• _Written request_
Arrange each line of the entries below as a row in a Markdown table with the columns "Row" and "Line", numbering the rows and skipping blank lines. Leave the pictures out.

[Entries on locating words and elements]
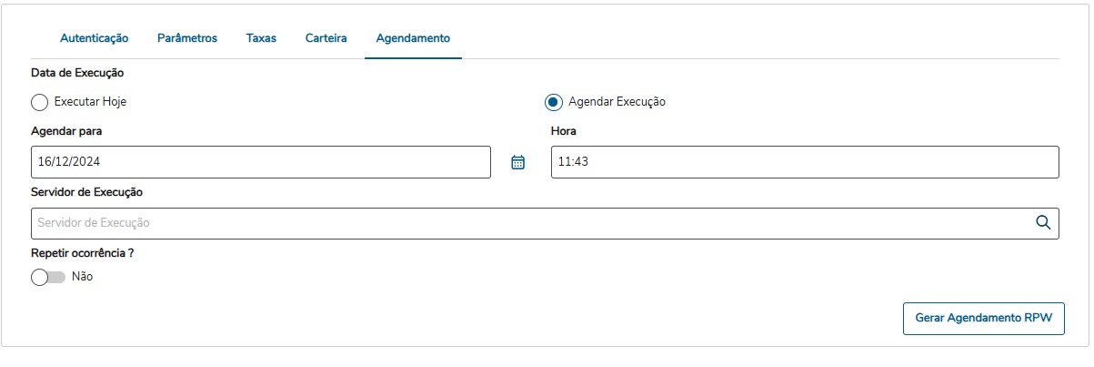
Task: Show the Carteira tab
Action: 326,38
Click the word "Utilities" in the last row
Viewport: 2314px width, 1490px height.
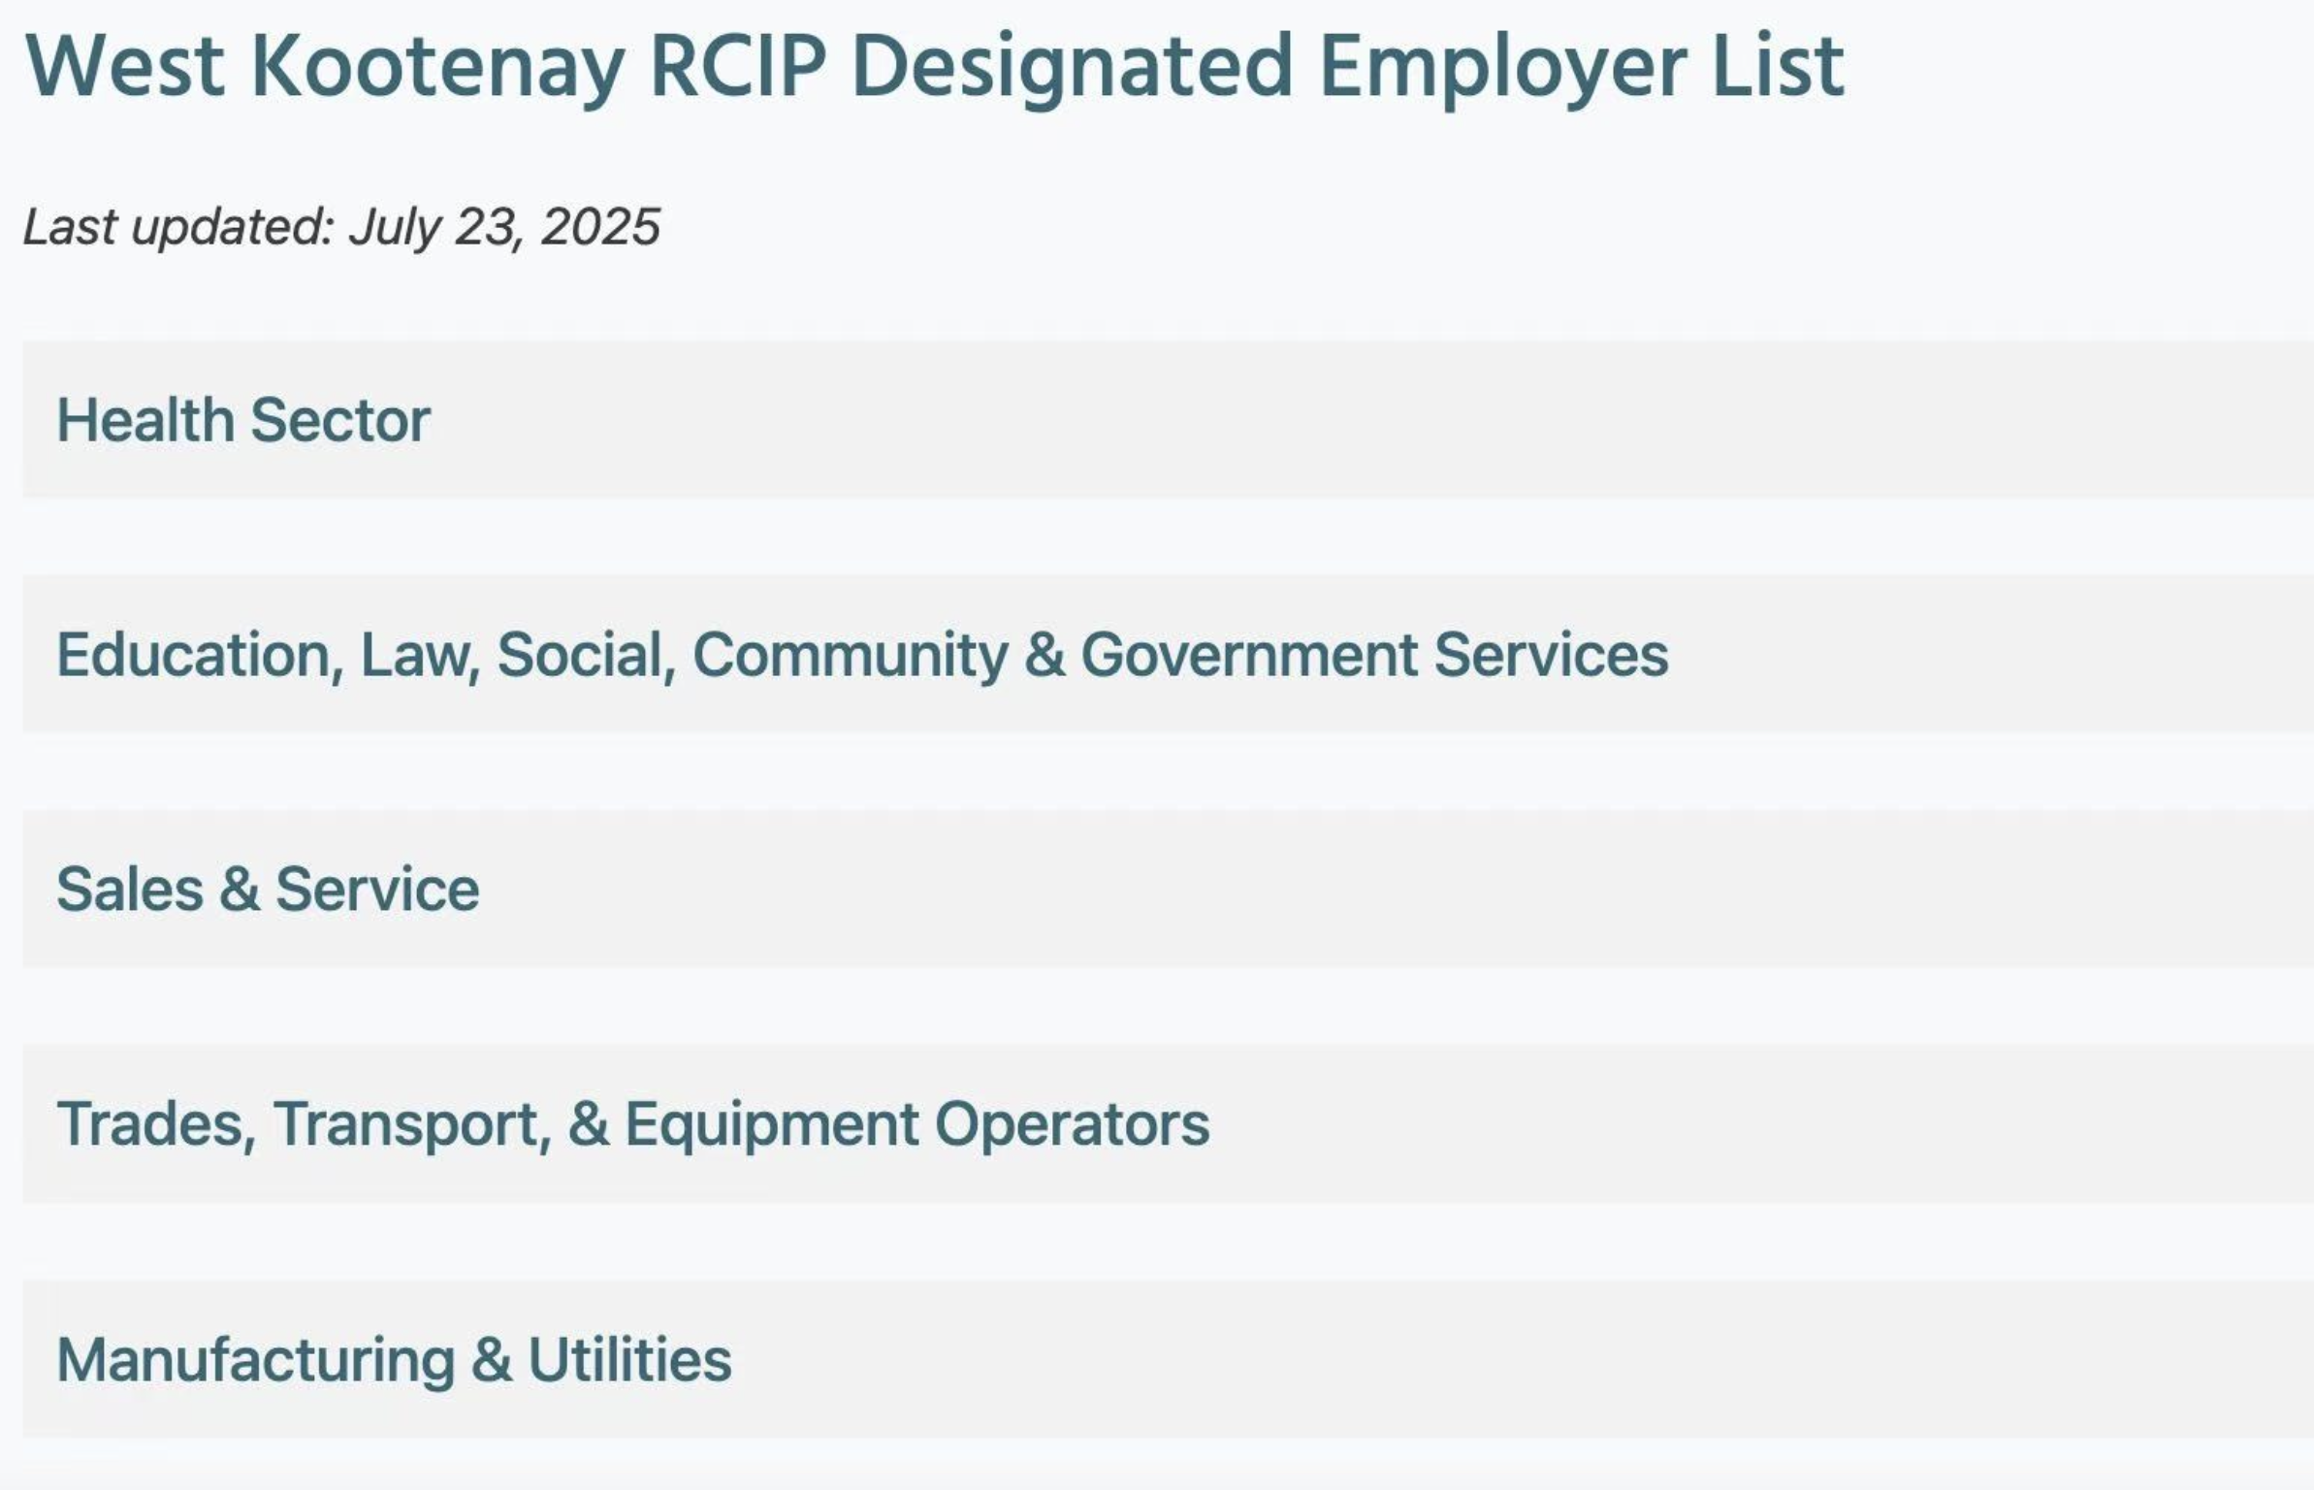tap(629, 1359)
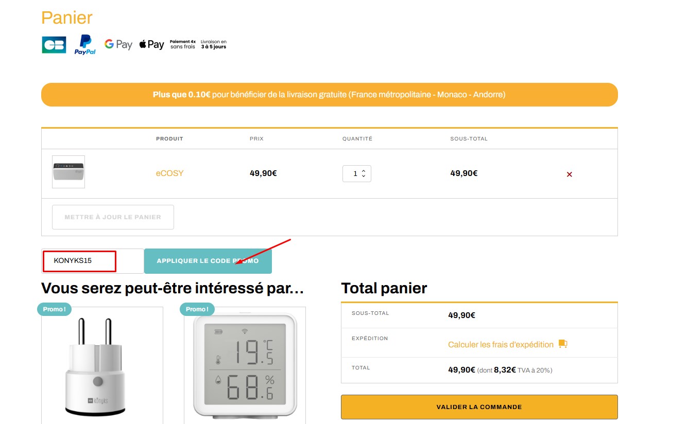Decrease eCOSY quantity with the down arrow
Screen dimensions: 687x424
pyautogui.click(x=364, y=177)
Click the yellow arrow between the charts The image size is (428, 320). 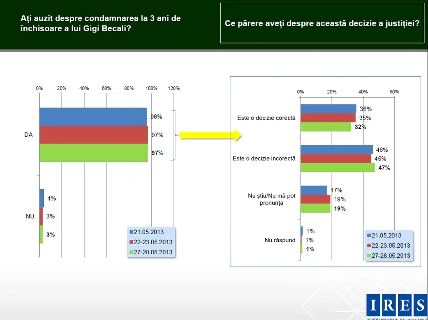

• _Answer in full_
| Row | Line |
|---|---|
| 1 | Task: Show the Carteira tab |
| 2 | Action: 326,38 |
| 3 | Click the word "Utilities" in the last row |
| 4 | Viewport: 2314px width, 1490px height. |
| 5 | tap(629, 1359) |
| 6 | Decrease eCOSY quantity with the down arrow |
| 7 | Screen dimensions: 687x424 |
| 8 | pyautogui.click(x=364, y=177) |
| 9 | Click the yellow arrow between the charts The image size is (428, 320).  |